Problem:
In the data below, locate the line containing "Given: Click the" and the line containing "This screenshot has width=720, height=440.", then retype both and everything between them exactly. Pictures are not part of the copy.

Data provided:
________________________________________

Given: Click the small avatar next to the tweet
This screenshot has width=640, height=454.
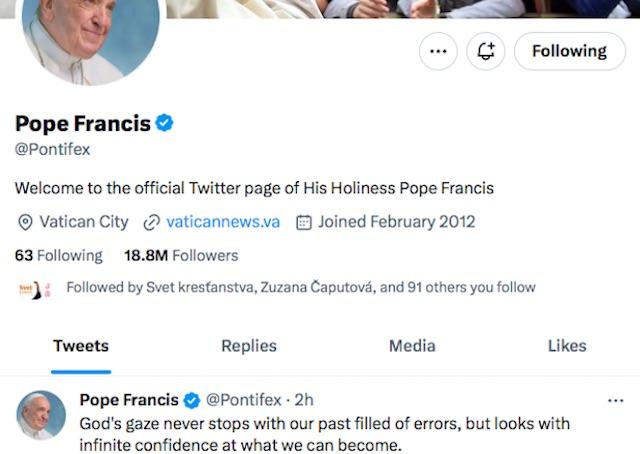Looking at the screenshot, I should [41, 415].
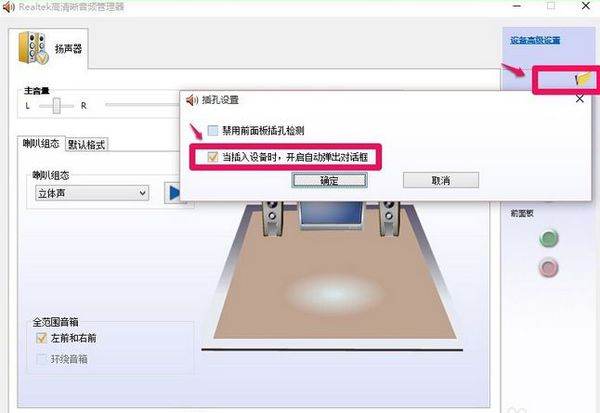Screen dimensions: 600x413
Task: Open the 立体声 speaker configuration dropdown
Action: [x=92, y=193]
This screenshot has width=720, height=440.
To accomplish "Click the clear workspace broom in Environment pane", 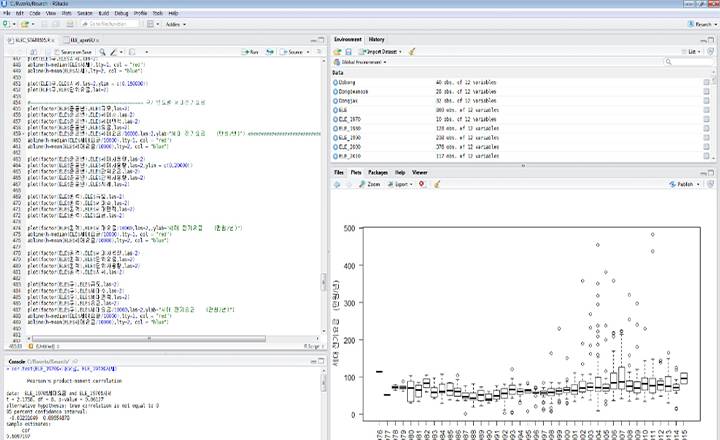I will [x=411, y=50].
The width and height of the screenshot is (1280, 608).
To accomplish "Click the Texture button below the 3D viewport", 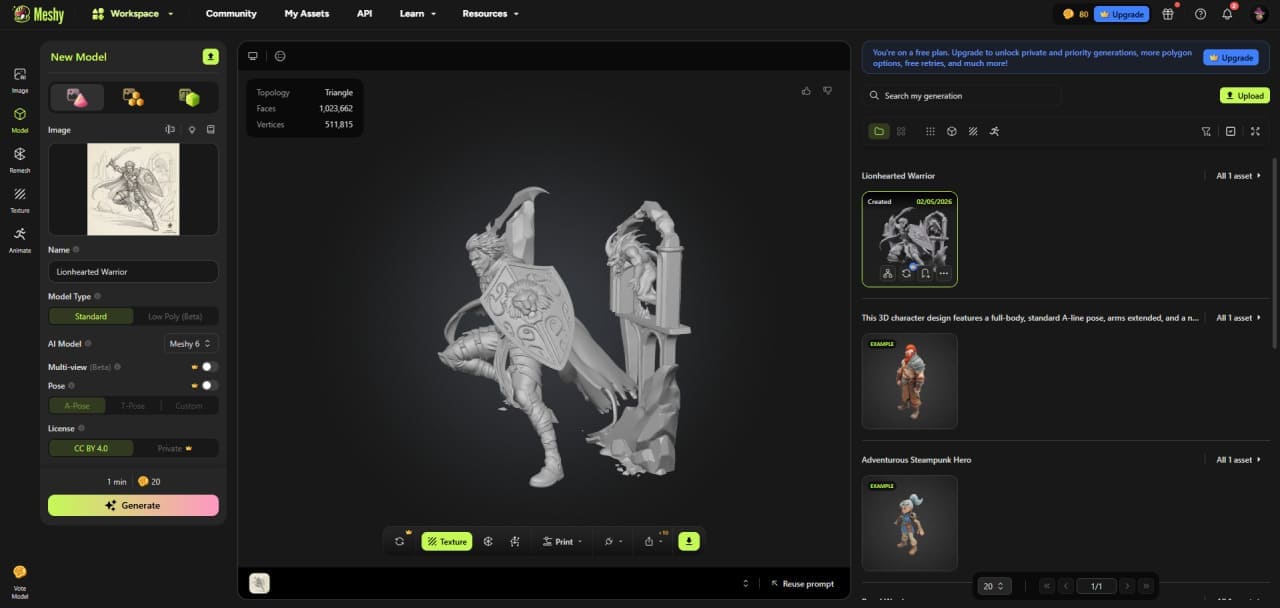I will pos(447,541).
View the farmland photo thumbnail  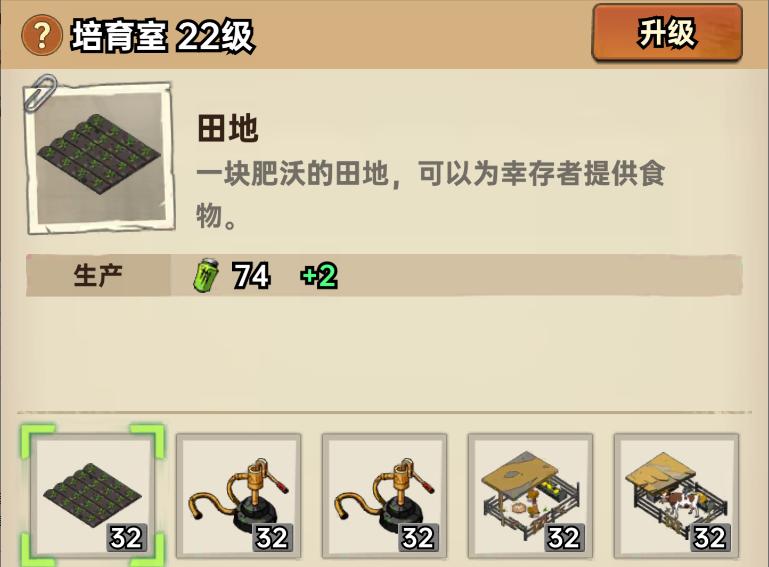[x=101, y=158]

________________________________________

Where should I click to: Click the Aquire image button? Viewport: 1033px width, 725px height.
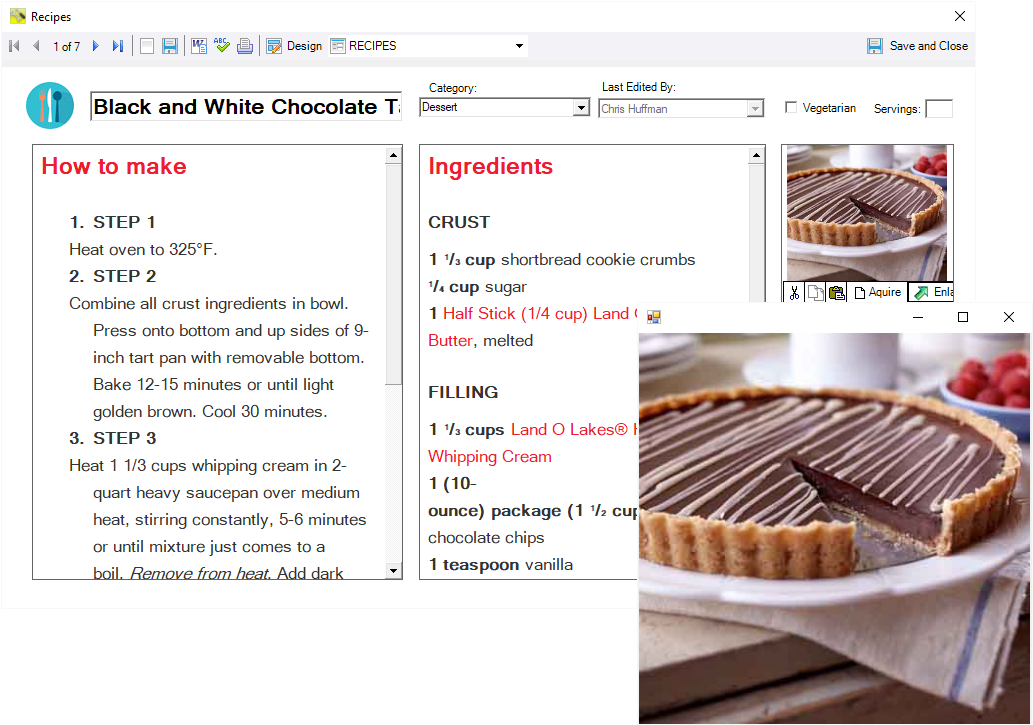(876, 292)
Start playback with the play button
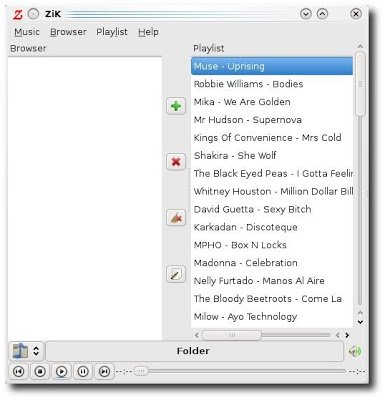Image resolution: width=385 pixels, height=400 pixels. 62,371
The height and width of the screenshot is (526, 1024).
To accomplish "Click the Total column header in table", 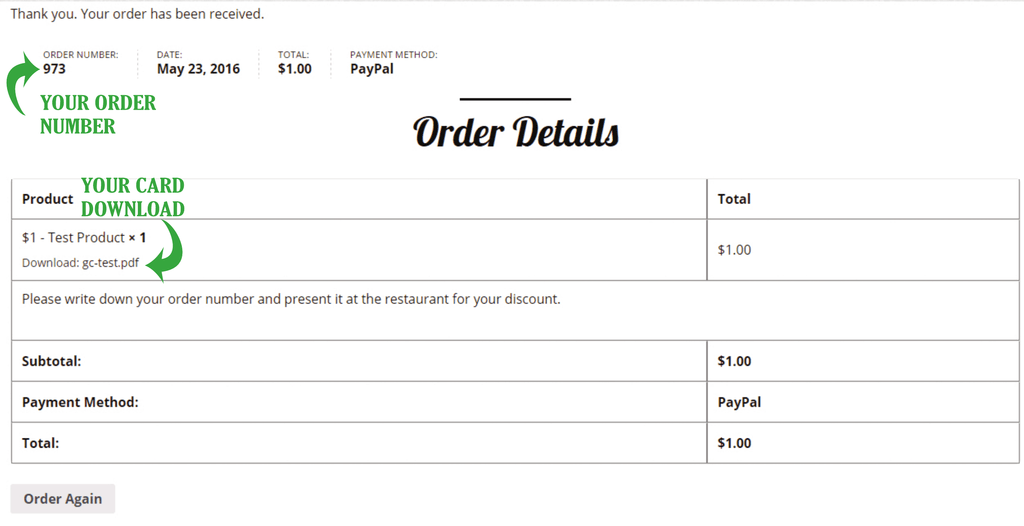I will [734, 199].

________________________________________

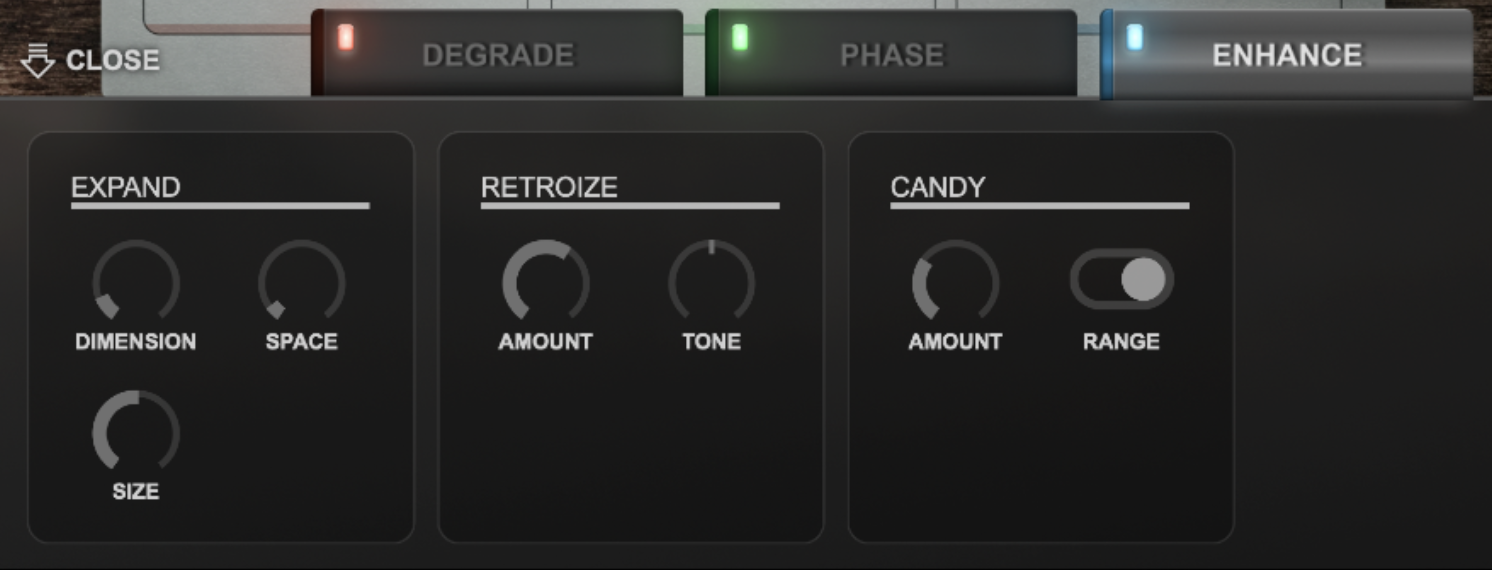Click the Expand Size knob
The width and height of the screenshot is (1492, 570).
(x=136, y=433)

________________________________________

Solution for this problem:
Given: Click the small avatar next to the tweet
This screenshot has width=640, height=454.
Looking at the screenshot, I should [41, 415].
Screen dimensions: 600x413
Task: Open the 立体声 speaker configuration dropdown
Action: [x=92, y=193]
This screenshot has width=720, height=440.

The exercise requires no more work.